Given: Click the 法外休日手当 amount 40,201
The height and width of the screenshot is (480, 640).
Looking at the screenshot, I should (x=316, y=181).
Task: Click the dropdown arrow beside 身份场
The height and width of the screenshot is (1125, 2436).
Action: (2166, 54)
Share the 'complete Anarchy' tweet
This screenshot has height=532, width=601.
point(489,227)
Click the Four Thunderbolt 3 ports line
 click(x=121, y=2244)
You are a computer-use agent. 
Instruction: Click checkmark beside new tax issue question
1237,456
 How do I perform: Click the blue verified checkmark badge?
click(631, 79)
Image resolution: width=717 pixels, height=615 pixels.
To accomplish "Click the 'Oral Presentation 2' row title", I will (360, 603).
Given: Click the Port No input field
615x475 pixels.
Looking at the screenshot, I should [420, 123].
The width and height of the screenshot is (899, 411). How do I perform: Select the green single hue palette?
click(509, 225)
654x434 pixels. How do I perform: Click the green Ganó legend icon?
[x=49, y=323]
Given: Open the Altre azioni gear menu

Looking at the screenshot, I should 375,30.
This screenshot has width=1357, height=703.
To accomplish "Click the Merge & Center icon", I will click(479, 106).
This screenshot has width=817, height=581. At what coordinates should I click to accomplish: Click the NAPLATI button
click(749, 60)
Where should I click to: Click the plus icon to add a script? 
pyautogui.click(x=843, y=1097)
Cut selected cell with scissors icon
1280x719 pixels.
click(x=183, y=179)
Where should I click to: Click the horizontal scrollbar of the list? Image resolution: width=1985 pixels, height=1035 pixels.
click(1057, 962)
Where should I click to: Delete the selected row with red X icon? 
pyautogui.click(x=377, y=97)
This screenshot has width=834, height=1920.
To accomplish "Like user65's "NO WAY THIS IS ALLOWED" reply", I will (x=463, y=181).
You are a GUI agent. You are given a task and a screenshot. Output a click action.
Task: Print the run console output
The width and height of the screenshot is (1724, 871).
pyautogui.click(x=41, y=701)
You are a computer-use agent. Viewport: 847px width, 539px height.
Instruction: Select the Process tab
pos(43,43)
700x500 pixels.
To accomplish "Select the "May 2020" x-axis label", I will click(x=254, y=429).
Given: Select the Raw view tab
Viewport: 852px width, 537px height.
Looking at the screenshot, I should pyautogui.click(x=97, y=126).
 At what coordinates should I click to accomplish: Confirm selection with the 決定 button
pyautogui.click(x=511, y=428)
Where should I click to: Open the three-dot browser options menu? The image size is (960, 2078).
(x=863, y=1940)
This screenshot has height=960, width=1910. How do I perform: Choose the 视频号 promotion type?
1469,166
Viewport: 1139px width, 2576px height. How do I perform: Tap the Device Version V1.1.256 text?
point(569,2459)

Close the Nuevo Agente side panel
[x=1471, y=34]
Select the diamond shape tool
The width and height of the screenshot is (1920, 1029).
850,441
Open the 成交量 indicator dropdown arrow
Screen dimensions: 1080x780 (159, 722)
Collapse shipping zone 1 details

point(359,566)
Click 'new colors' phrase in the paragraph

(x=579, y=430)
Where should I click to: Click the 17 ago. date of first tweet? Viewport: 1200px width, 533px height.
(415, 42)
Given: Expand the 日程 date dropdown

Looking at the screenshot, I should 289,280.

· · · · · · ·

* Aim *
Write out the material from the line with "You are a GUI" to the line with "point(569,2459)", inclusive, and nothing else.

* Output of the task *
You are a GUI agent. You are given a task and a screenshot. Output a click action.
Task: Print the run console output
The width and height of the screenshot is (1724, 871).
pyautogui.click(x=41, y=701)
You are a computer-use agent. Viewport: 847px width, 539px height.
Instruction: Select the Process tab
pos(43,43)
700x500 pixels.
To accomplish "Select the "May 2020" x-axis label", I will click(x=254, y=429).
Given: Select the Raw view tab
Viewport: 852px width, 537px height.
Looking at the screenshot, I should pyautogui.click(x=97, y=126).
 At what coordinates should I click to accomplish: Confirm selection with the 決定 button
pyautogui.click(x=511, y=428)
Where should I click to: Open the three-dot browser options menu? The image size is (960, 2078).
(x=863, y=1940)
This screenshot has height=960, width=1910. How do I perform: Choose the 视频号 promotion type?
1469,166
Viewport: 1139px width, 2576px height. How do I perform: Tap the Device Version V1.1.256 text?
point(569,2459)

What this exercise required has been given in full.